Fantastic. Thank you!
From: Doug Cutting [mailto:[EMAIL PROTECTED]]
Sent: Wednesday, February 27, 2013 12:47 PM
To: [EMAIL PROTECTED]
Subject: Re: Avro cross-version serialization format compatibility
I believe there have been no incompatible changes in the base object serialization format or schema language since Avro 1.0. There was one incompatible change to the file format, from release 1.2 to 1.3. The
1.2 file format is still readable by post-1.2 releases, but the 1.3+ file format is not readable by pre-1.3 releases.
The format of Avro release numbers are major.minor.bugfix. Data formats should only change in major releases. Minor-releases can have incompatible API changes but no format changes. Bugfix releases may include back-compatible API changes but no incompatible API changes and no format changes. In particular, new features may be introduced in bugfix releases.
The change to the file format in 1.3 was an exception to the above policy, the only exception to date.
So, to answer your question: Yes, an object serialized with 1.3 will be readable by 1.7.4 and vice-versa.
On Wed, Feb 27, 2013 at 8:26 AM, Scott Arthur <[EMAIL PROTECTED]> wrote:
> I have a question about serialization compatibility across Avro versions.
> I’m looking to deploy a product across my organization that uses Avro
> to package messages. Existing products in the organization already
> have a customized Avro library a few versions old. I’ve been trying
> to determine if, for example, a message serialized with Avro 1.3.0
> will be deserializeable with version 1.7.4 if they use the same schema definition.

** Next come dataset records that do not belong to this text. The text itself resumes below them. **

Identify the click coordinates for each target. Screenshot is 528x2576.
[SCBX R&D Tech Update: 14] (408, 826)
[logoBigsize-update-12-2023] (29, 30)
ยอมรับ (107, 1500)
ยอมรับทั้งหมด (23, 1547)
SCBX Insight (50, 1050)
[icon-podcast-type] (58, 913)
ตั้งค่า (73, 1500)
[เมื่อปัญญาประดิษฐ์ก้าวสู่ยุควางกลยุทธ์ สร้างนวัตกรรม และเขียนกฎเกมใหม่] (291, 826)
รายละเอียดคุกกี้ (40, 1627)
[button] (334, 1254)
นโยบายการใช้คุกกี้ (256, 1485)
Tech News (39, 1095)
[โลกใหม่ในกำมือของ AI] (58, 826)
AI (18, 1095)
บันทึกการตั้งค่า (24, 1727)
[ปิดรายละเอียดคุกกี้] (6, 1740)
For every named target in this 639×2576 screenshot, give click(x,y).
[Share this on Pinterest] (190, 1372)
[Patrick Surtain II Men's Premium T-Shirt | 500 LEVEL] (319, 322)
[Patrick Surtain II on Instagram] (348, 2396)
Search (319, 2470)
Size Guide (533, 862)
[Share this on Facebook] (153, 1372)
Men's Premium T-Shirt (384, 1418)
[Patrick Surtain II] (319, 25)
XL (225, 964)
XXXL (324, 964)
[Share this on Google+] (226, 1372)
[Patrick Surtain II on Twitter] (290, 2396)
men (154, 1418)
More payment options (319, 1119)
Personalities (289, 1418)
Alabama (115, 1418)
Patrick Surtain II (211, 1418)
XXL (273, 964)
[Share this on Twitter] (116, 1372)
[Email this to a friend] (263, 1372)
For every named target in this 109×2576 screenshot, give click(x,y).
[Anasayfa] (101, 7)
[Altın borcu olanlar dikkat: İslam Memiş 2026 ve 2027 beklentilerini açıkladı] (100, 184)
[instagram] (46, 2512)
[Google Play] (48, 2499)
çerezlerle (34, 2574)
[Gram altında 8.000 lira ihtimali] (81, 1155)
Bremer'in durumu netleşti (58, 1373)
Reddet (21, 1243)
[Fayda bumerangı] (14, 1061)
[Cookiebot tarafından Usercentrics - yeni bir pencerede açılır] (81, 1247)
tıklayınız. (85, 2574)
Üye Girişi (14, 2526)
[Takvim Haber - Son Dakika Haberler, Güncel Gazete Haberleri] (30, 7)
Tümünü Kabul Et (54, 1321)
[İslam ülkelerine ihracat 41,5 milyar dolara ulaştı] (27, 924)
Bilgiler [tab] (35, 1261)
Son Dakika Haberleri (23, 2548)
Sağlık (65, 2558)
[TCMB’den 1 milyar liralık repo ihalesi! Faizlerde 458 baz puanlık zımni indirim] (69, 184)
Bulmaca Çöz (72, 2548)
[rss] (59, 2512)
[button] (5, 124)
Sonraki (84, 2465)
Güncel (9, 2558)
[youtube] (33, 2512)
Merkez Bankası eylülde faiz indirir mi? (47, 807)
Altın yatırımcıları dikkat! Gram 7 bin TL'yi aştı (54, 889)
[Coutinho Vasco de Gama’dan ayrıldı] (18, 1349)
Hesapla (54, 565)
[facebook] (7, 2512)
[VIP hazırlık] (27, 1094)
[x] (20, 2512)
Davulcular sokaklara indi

> I found the Change Log page, and it looks like the last version where
> there were “incompatible changes” outside the API was version 1.3.0.
> However, I didn’t find any resource on the Avro pages or the net that
> specifically went through changes to the serialization format for different Avro releases.
> So, is what I’m asking possible? Is there any resource where I can
> find information about breaking changes between Avro versions?
> Thanks in advance,
> Scott Arthur